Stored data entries
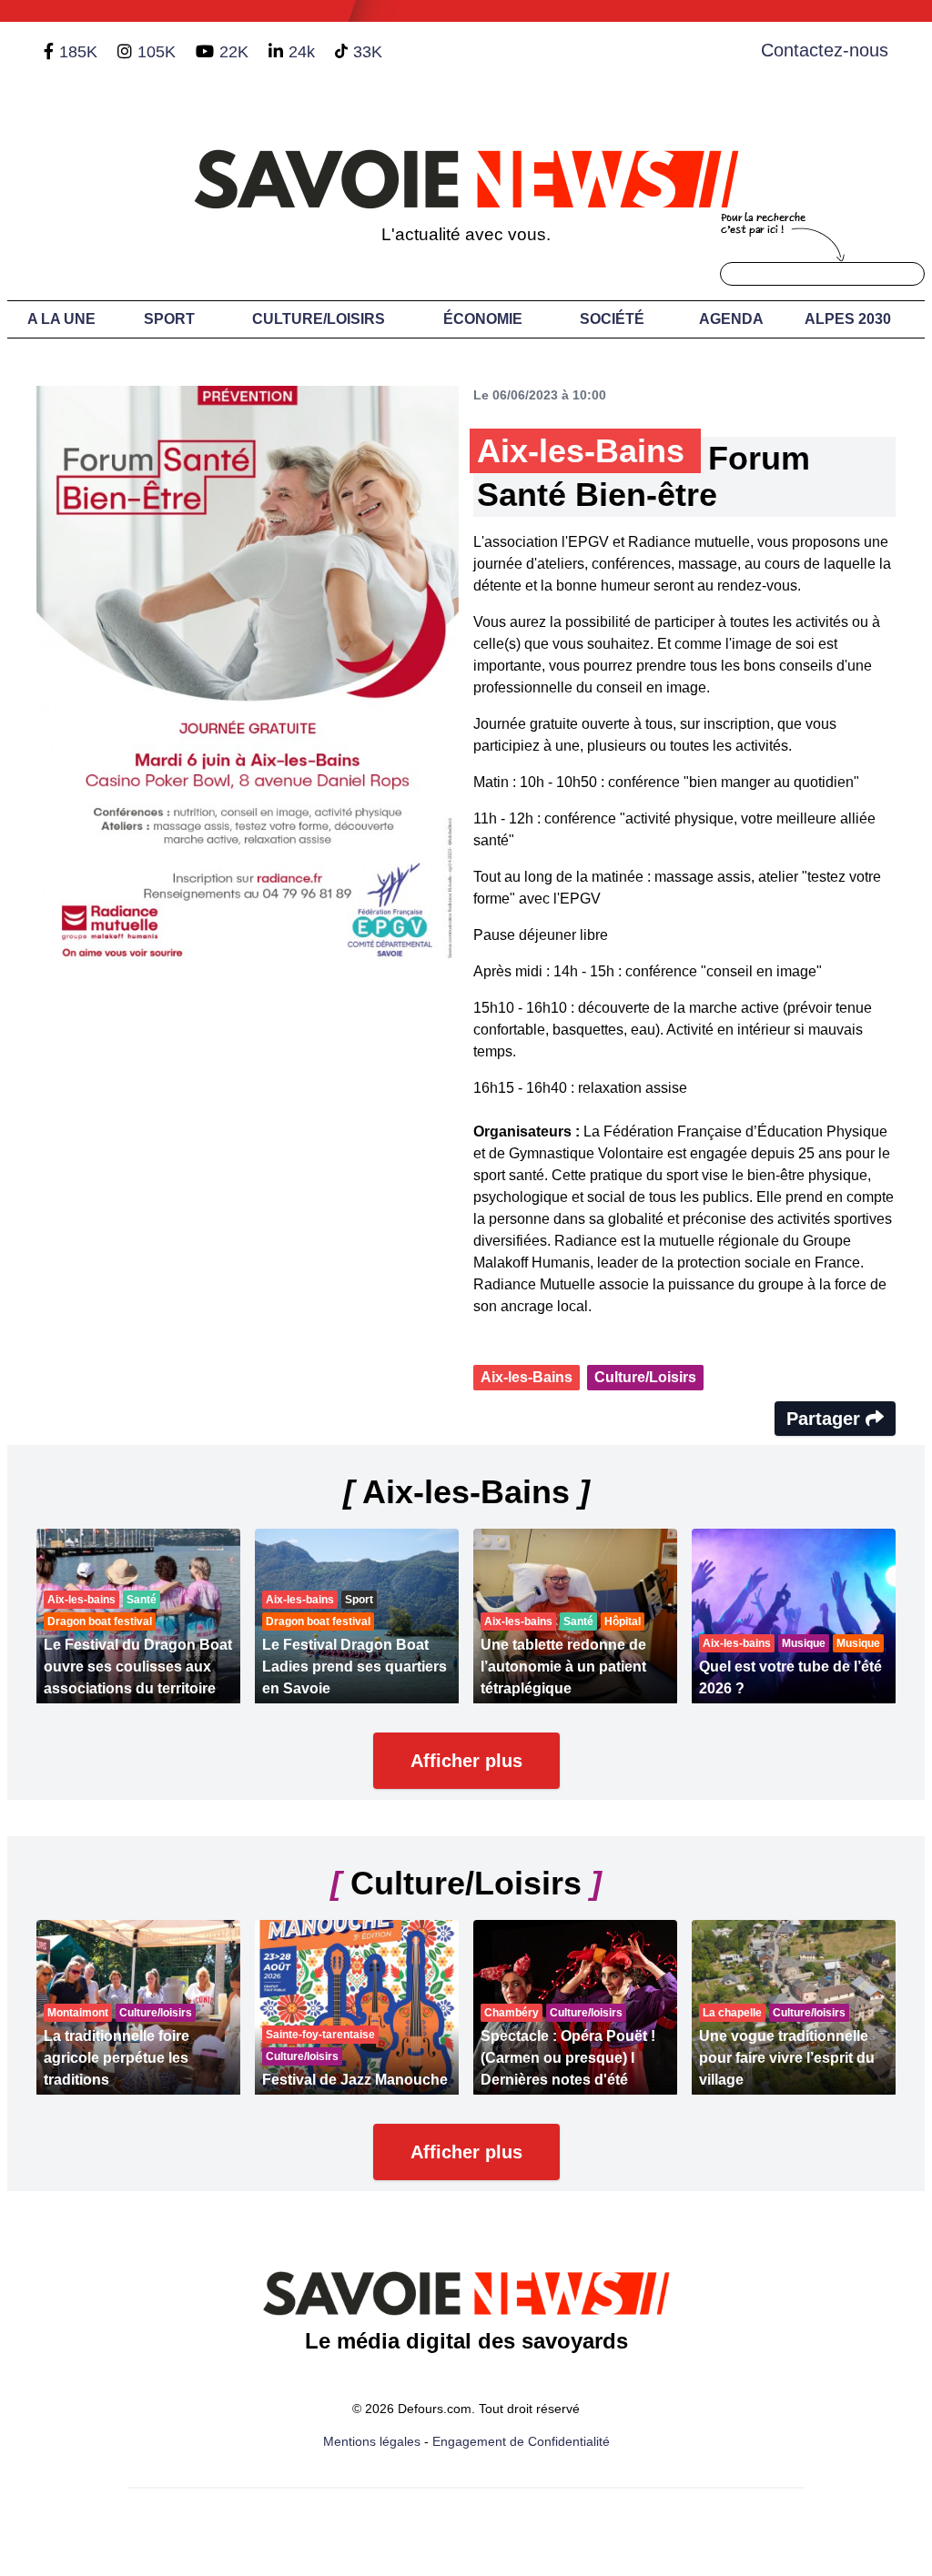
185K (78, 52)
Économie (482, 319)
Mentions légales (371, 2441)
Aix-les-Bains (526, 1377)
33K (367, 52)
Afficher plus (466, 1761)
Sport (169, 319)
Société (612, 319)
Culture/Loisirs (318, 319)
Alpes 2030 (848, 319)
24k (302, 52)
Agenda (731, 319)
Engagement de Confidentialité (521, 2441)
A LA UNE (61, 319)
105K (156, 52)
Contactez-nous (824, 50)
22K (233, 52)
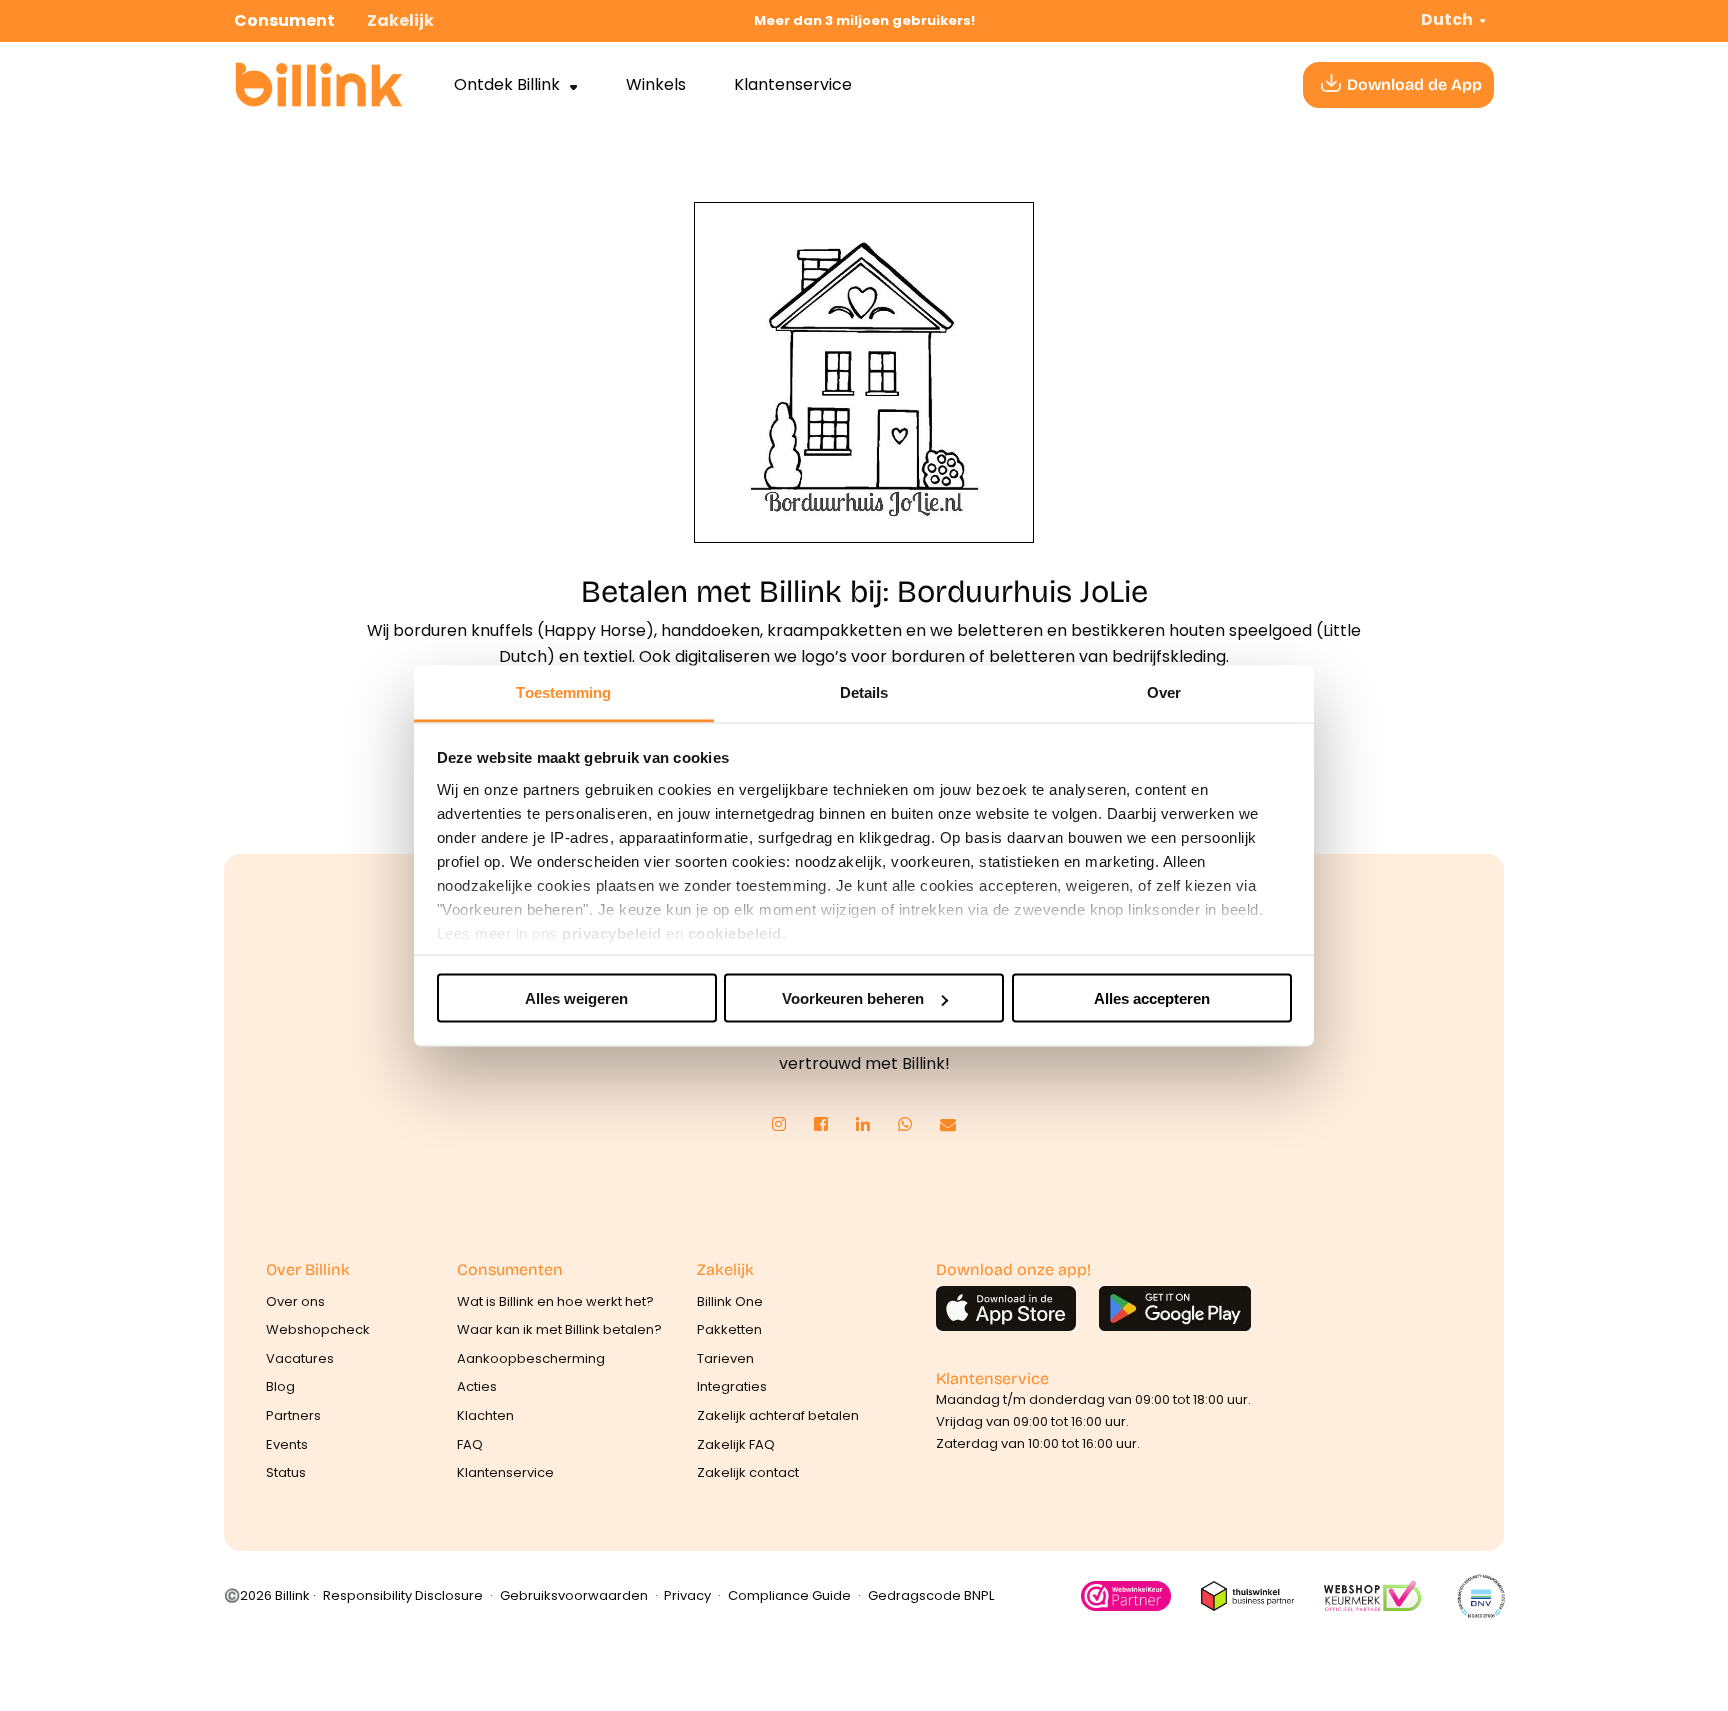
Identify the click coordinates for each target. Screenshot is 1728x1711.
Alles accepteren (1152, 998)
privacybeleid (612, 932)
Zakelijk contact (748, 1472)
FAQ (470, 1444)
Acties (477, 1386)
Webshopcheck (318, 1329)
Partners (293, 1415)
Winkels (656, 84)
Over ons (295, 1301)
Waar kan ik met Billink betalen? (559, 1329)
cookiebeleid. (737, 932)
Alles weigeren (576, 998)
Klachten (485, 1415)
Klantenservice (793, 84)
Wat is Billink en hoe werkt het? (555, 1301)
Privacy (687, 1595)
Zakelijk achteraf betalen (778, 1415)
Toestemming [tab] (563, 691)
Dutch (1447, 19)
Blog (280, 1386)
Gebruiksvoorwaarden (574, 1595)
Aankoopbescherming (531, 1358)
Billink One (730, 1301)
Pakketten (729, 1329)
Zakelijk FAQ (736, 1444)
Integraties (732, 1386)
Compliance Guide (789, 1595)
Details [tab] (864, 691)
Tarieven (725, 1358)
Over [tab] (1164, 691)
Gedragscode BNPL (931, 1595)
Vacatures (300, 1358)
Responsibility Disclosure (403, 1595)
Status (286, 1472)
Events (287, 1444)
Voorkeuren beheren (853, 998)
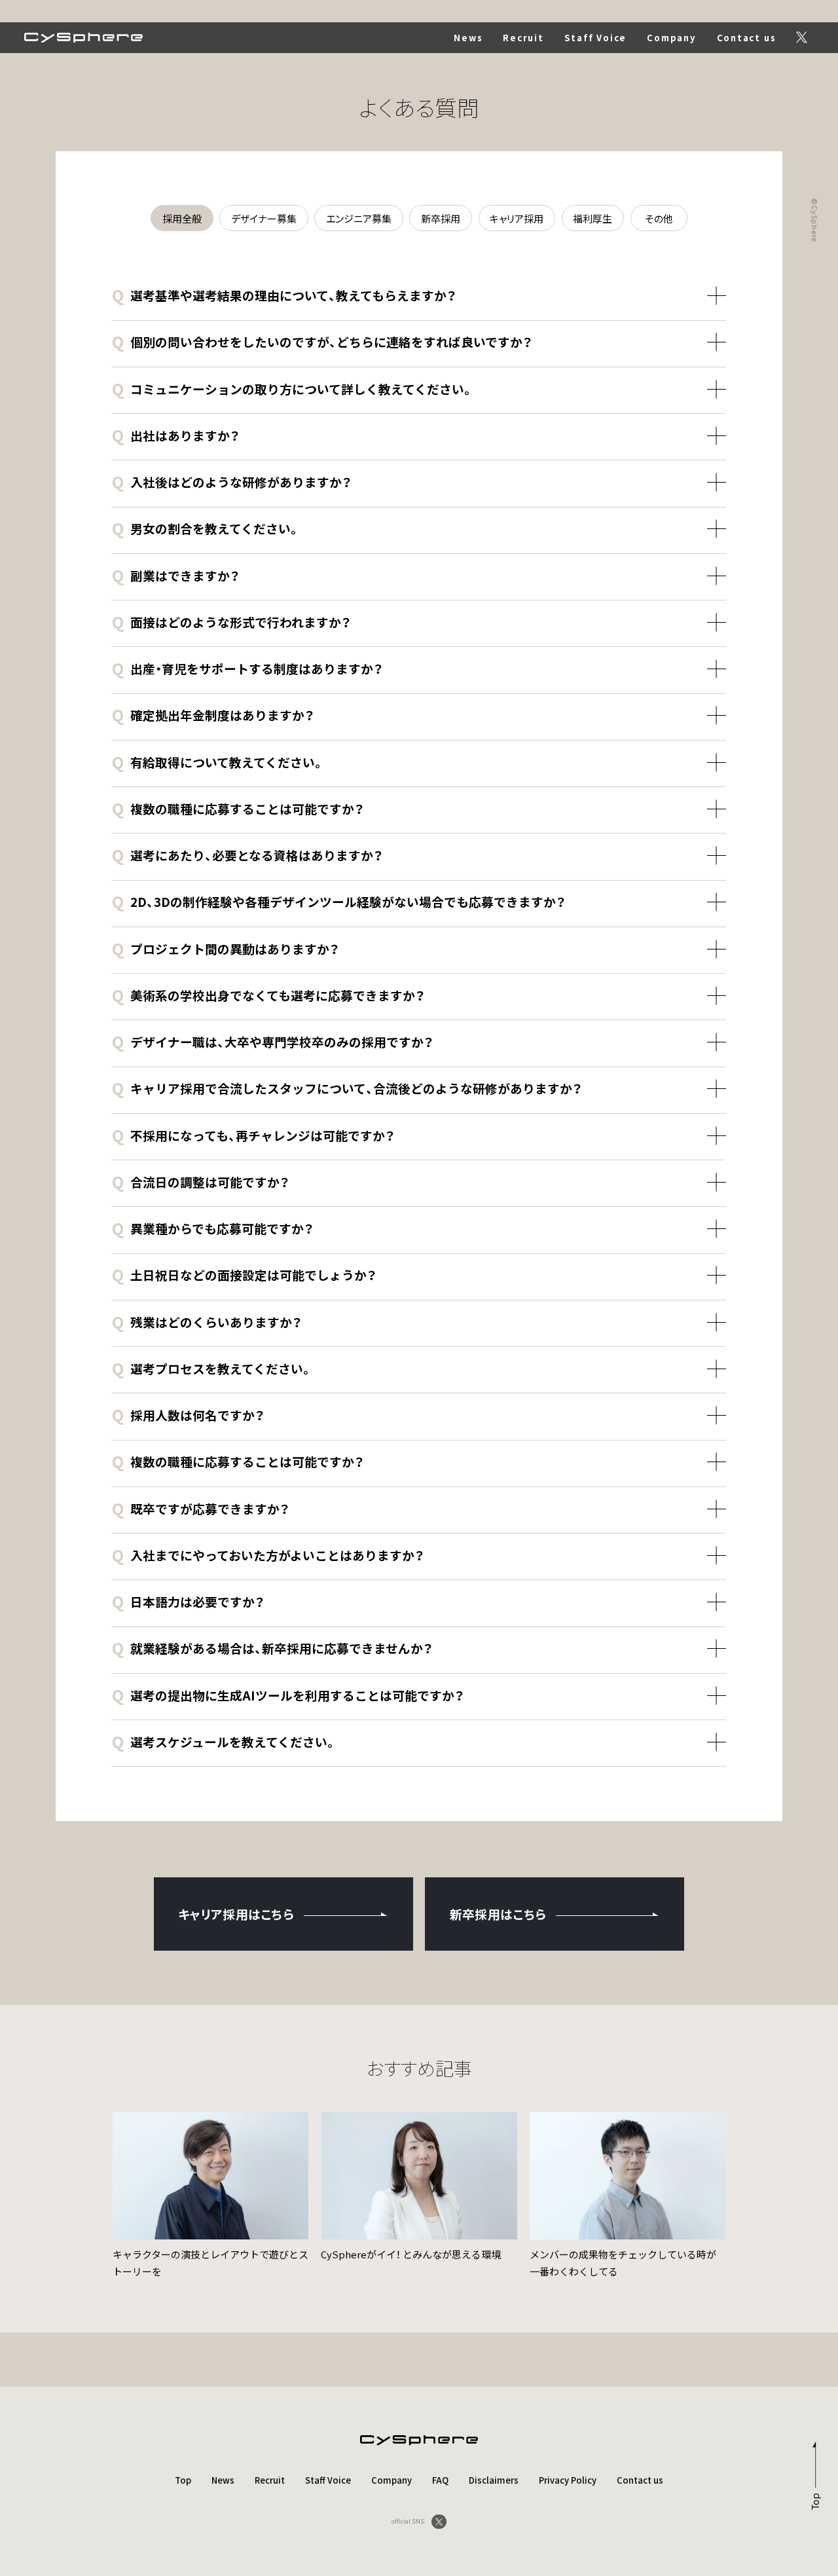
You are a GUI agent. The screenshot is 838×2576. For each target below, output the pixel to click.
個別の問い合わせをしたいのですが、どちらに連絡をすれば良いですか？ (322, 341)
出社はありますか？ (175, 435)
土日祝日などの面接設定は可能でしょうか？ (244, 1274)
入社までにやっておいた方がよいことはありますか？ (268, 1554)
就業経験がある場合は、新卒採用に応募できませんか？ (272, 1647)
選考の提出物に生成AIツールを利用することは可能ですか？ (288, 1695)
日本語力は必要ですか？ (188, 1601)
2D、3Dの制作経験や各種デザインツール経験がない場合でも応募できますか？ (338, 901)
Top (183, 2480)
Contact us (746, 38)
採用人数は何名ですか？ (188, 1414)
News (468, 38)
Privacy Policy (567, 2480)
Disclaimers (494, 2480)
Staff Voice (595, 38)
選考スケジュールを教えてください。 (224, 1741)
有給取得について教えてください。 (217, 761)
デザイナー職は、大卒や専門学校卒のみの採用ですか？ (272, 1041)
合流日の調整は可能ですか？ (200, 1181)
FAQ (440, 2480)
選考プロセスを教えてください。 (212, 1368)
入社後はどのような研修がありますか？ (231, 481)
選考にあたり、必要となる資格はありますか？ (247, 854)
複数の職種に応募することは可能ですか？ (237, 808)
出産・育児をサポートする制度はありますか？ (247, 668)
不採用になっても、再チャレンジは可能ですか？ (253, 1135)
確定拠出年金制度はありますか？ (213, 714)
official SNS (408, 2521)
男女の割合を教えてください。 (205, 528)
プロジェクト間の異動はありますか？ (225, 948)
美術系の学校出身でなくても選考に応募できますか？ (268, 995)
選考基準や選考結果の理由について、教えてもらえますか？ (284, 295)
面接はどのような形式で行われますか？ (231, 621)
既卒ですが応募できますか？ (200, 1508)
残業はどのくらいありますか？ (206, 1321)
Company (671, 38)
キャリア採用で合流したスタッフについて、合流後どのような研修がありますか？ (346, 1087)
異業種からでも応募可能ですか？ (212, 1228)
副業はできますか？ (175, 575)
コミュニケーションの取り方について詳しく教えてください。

### [DIRECTIONS]
Set down exactly and only the lines from the start of the entries above through the line containing "22K (233, 52)", both ends included, omitting the pictures.

### [RESULT OF THIS TASK]
185K (78, 52)
Économie (482, 319)
Mentions légales (371, 2441)
Aix-les-Bains (526, 1377)
33K (367, 52)
Afficher plus (466, 1761)
Sport (169, 319)
Société (612, 319)
Culture/Loisirs (318, 319)
Alpes 2030 (848, 319)
24k (302, 52)
Agenda (731, 319)
Engagement de Confidentialité (521, 2441)
A LA UNE (61, 319)
105K (156, 52)
Contactez-nous (824, 50)
22K (233, 52)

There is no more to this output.